The securities commission has just come out with their initial rules (http://www.bloomberg.com/news/2013-10-23/sec-to-vote-on-crowdfunding-plan-as-white-advances-jobs-act-1-.html) , and it’s not as crowd-friendly as first advertised. Currently, equity offerings are restricted to so-called sophisticated, accredited investors with at least $200,000 in annual income ($300,000 for a married couple) or $1 million net worth, but the new ‘crowdfunding’ regs carry onerous parameters as well:
• An investor has limits on participation in any/all crowdfunding over a 12-month period, capped at 10% of annual income or net worth for incomes of $100,000 or more, or the greater of $2,000 or 5% of annual income or net worth on incomes of less than $100,000.

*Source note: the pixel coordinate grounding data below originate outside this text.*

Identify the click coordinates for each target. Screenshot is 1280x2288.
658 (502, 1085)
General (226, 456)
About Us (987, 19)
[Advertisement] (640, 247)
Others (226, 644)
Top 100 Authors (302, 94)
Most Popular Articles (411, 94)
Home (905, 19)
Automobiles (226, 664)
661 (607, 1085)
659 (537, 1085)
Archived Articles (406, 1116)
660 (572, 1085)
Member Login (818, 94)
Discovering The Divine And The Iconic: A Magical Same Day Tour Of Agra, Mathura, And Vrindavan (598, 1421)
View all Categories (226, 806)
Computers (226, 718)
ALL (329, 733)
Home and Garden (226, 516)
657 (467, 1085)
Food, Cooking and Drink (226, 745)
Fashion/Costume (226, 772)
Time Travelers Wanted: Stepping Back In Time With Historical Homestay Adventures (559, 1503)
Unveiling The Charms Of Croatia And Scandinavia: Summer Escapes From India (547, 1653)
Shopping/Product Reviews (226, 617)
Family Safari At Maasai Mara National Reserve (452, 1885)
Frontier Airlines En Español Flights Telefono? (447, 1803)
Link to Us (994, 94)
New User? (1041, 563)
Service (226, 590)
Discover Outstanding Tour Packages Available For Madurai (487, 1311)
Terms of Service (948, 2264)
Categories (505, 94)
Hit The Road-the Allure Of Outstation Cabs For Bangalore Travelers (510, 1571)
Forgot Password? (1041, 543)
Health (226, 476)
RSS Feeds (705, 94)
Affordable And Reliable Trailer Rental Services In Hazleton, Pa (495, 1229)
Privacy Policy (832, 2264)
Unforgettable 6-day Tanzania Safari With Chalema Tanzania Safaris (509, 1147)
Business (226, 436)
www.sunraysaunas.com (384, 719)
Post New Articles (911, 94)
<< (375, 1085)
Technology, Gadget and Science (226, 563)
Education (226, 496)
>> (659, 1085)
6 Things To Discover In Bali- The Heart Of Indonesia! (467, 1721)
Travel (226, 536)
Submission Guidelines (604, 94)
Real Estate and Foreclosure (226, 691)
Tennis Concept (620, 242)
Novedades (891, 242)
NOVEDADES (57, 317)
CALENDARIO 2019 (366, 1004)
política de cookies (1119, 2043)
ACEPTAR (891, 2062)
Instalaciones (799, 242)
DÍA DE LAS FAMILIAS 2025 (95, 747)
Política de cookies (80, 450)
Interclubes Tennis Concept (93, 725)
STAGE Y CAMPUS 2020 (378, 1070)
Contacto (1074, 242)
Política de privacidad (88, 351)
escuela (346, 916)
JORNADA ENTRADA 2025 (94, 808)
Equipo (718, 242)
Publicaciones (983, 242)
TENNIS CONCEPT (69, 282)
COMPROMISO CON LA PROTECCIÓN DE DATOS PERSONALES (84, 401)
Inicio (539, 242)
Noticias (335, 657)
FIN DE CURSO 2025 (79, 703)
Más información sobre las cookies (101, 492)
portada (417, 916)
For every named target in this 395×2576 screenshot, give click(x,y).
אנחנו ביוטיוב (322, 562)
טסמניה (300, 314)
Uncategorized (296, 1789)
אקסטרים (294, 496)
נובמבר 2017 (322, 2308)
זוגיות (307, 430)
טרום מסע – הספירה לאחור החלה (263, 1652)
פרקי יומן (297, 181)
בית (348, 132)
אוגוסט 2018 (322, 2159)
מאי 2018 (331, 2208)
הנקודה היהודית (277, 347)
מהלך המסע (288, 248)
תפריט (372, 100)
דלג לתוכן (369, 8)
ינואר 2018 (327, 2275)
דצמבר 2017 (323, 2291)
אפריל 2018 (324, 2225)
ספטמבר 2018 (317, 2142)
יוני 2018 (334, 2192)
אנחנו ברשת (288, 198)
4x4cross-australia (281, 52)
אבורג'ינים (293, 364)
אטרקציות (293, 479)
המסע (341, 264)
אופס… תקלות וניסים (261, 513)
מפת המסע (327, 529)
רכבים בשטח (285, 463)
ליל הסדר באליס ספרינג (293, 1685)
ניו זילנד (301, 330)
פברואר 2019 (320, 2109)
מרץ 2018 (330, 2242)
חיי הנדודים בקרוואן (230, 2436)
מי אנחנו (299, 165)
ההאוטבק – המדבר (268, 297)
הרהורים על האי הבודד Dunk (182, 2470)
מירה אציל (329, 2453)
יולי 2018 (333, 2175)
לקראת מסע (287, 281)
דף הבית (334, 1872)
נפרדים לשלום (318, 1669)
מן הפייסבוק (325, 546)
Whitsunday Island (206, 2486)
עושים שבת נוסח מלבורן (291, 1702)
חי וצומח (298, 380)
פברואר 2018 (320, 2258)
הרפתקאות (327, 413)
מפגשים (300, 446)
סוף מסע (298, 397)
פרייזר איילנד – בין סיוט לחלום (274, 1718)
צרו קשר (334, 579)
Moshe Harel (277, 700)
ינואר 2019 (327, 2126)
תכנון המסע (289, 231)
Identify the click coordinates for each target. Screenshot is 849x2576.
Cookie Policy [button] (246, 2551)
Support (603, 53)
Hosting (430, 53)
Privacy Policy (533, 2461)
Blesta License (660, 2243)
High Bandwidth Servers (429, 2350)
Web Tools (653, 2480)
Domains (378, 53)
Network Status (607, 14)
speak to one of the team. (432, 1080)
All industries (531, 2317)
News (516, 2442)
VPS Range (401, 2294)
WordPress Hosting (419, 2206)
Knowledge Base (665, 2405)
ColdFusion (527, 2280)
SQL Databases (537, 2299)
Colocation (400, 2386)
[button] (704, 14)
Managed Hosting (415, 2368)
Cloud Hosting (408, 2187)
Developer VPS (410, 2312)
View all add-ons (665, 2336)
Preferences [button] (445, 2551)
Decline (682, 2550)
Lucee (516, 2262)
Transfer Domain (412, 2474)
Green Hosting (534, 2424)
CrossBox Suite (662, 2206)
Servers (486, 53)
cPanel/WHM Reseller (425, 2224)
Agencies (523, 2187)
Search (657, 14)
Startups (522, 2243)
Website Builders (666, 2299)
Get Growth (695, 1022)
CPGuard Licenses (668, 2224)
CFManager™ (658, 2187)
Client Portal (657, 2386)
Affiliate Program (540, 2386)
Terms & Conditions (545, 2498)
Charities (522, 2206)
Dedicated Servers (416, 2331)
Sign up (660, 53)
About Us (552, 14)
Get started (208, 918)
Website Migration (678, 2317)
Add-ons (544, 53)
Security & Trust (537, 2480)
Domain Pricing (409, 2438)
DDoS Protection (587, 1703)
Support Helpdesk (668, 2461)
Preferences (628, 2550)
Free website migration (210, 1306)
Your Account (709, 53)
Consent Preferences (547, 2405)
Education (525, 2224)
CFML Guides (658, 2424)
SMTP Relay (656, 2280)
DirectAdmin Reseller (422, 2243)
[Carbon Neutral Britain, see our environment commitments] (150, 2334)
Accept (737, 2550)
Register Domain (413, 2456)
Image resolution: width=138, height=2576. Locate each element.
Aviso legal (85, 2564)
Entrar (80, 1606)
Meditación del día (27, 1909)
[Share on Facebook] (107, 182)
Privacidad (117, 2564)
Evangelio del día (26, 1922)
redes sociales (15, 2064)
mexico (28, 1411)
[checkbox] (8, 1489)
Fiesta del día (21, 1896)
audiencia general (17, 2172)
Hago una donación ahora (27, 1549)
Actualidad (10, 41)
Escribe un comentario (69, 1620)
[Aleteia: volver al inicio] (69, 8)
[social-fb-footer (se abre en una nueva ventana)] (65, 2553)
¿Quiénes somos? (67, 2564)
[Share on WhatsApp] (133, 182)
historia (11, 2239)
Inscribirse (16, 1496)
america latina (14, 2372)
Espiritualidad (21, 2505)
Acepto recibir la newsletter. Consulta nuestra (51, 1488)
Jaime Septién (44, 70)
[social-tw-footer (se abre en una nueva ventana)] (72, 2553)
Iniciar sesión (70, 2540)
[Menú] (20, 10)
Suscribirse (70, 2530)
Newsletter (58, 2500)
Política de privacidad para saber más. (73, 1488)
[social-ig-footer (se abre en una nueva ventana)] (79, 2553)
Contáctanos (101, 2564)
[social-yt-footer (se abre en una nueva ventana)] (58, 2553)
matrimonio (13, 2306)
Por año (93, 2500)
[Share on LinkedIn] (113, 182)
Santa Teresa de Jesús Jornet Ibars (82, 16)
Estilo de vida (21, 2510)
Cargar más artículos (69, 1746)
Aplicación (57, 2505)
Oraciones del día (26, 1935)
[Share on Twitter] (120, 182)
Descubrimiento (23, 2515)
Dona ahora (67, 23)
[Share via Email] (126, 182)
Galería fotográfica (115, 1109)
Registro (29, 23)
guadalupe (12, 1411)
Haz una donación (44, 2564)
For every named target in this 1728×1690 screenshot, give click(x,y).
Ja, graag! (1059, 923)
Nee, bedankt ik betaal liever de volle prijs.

• Investors also must utilize registered broker-dealers or a “funding portal.” It remains to be seen if the well-established investments banks or fund sponsors will endeavor into this part of the market.
• As for issuers raising capital through this new crowd, they can only raise $1 million over a given 12-month period, they must file disclosure documents with the SEC at least 21 days prior to first sale, and file audited financial statements for raises of over $500,000. Any completed equity-raise requires an annual report as well.
It’s expensive for firms to pursue these new vehicles, and for not much more money they can go a safer route with accredited investors. Most probably will.
Equity crowdfunding, as proposed, is just not making a lot of sense for the groups being targeted. Onerous regulation, complex structures and a long to-do list are not going to be attractive to the biggest part of the crowd on either side of the table, only a select few.
In contrast, real estate is still a better option.
What’s the typical investor better off doing? Real estate is something most people understand from their very first home purchase, and ‘everyman’ opportunities in property will have an edge over complex stock investments. The real estate industry is enhancing the way it involves smaller, still-sophisticated, mom-and-pop investors. And it’s going to get even better.